**Exercise brief:**
Print the following entries without any change.

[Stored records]
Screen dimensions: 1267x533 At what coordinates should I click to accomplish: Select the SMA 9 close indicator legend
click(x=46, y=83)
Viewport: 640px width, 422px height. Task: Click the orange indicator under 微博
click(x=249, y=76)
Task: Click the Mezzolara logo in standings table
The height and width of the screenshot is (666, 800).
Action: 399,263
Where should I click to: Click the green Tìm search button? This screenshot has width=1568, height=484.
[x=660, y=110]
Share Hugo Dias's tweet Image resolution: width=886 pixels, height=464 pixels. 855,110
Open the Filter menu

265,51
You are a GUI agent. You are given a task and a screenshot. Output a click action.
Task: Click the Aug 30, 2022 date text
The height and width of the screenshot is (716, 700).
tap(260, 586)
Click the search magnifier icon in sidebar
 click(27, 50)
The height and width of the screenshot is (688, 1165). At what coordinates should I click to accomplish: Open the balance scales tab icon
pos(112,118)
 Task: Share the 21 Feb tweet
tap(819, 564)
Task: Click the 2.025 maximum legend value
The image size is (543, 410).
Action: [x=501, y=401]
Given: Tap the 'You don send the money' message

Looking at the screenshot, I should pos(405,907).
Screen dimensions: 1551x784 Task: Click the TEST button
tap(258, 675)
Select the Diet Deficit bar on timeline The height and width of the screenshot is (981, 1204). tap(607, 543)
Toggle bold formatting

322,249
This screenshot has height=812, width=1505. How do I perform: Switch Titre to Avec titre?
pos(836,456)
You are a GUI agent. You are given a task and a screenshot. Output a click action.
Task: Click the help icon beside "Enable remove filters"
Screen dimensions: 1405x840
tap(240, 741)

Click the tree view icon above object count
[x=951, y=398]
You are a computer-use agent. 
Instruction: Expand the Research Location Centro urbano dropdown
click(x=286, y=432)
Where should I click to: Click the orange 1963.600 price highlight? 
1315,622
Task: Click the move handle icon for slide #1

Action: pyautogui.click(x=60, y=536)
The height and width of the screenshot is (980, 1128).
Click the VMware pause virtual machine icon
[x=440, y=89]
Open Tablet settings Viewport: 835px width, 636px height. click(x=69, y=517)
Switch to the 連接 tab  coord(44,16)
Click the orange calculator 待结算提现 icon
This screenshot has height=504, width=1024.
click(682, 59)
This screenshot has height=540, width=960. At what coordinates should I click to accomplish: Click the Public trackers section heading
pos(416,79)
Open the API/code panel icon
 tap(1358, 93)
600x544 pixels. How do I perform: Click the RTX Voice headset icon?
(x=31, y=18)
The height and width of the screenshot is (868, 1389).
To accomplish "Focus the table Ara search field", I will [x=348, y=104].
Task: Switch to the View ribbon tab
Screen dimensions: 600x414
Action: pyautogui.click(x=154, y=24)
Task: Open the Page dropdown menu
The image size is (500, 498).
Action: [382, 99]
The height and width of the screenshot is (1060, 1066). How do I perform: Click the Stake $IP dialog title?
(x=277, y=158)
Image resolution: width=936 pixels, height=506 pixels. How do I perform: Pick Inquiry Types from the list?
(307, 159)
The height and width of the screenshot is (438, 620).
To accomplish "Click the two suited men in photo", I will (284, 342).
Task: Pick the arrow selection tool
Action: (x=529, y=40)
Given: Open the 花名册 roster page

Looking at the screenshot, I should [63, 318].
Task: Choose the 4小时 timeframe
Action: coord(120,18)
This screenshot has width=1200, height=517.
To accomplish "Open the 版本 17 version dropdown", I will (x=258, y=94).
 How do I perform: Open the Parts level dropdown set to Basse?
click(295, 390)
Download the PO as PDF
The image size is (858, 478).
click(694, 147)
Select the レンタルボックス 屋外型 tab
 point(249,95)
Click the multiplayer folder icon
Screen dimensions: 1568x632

**The answer:**
Screen dimensions: 1267x533 At what coordinates should I click to accomplish: Select the SMA 9 close indicator legend
click(x=46, y=83)
Viewport: 640px width, 422px height. Task: Click the orange indicator under 微博
click(x=249, y=76)
Task: Click the Mezzolara logo in standings table
The height and width of the screenshot is (666, 800).
Action: 399,263
Where should I click to: Click the green Tìm search button? This screenshot has width=1568, height=484.
[x=660, y=110]
Share Hugo Dias's tweet Image resolution: width=886 pixels, height=464 pixels. 855,110
Open the Filter menu

265,51
You are a GUI agent. You are given a task and a screenshot. Output a click action.
Task: Click the Aug 30, 2022 date text
The height and width of the screenshot is (716, 700).
tap(260, 586)
Click the search magnifier icon in sidebar
 click(27, 50)
The height and width of the screenshot is (688, 1165). At what coordinates should I click to accomplish: Open the balance scales tab icon
pos(112,118)
 Task: Share the 21 Feb tweet
tap(819, 564)
Task: Click the 2.025 maximum legend value
The image size is (543, 410).
Action: [x=501, y=401]
Given: Tap the 'You don send the money' message

Looking at the screenshot, I should pos(405,907).
Screen dimensions: 1551x784 Task: Click the TEST button
tap(258, 675)
Select the Diet Deficit bar on timeline The height and width of the screenshot is (981, 1204). tap(607, 543)
Toggle bold formatting

322,249
This screenshot has height=812, width=1505. How do I perform: Switch Titre to Avec titre?
pos(836,456)
You are a GUI agent. You are given a task and a screenshot. Output a click action.
Task: Click the help icon beside "Enable remove filters"
Screen dimensions: 1405x840
tap(240, 741)

Click the tree view icon above object count
[x=951, y=398]
You are a computer-use agent. 
Instruction: Expand the Research Location Centro urbano dropdown
click(x=286, y=432)
Where should I click to: Click the orange 1963.600 price highlight? 
1315,622
Task: Click the move handle icon for slide #1

Action: pyautogui.click(x=60, y=536)
The height and width of the screenshot is (980, 1128).
Click the VMware pause virtual machine icon
[x=440, y=89]
Open Tablet settings Viewport: 835px width, 636px height. click(x=69, y=517)
Switch to the 連接 tab  coord(44,16)
Click the orange calculator 待结算提现 icon
This screenshot has height=504, width=1024.
click(682, 59)
This screenshot has height=540, width=960. At what coordinates should I click to accomplish: Click the Public trackers section heading
pos(416,79)
Open the API/code panel icon
 tap(1358, 93)
600x544 pixels. How do I perform: Click the RTX Voice headset icon?
(x=31, y=18)
The height and width of the screenshot is (868, 1389).
To accomplish "Focus the table Ara search field", I will [x=348, y=104].
Task: Switch to the View ribbon tab
Screen dimensions: 600x414
Action: pyautogui.click(x=154, y=24)
Task: Open the Page dropdown menu
The image size is (500, 498).
Action: [382, 99]
The height and width of the screenshot is (1060, 1066). How do I perform: Click the Stake $IP dialog title?
(x=277, y=158)
Image resolution: width=936 pixels, height=506 pixels. How do I perform: Pick Inquiry Types from the list?
(307, 159)
The height and width of the screenshot is (438, 620).
To accomplish "Click the two suited men in photo", I will (284, 342).
Task: Pick the arrow selection tool
Action: (x=529, y=40)
Given: Open the 花名册 roster page

Looking at the screenshot, I should [63, 318].
Task: Choose the 4小时 timeframe
Action: coord(120,18)
This screenshot has width=1200, height=517.
To accomplish "Open the 版本 17 version dropdown", I will (x=258, y=94).
 How do I perform: Open the Parts level dropdown set to Basse?
click(295, 390)
Download the PO as PDF
The image size is (858, 478).
click(694, 147)
Select the レンタルボックス 屋外型 tab
 point(249,95)
Click the multiplayer folder icon
Screen dimensions: 1568x632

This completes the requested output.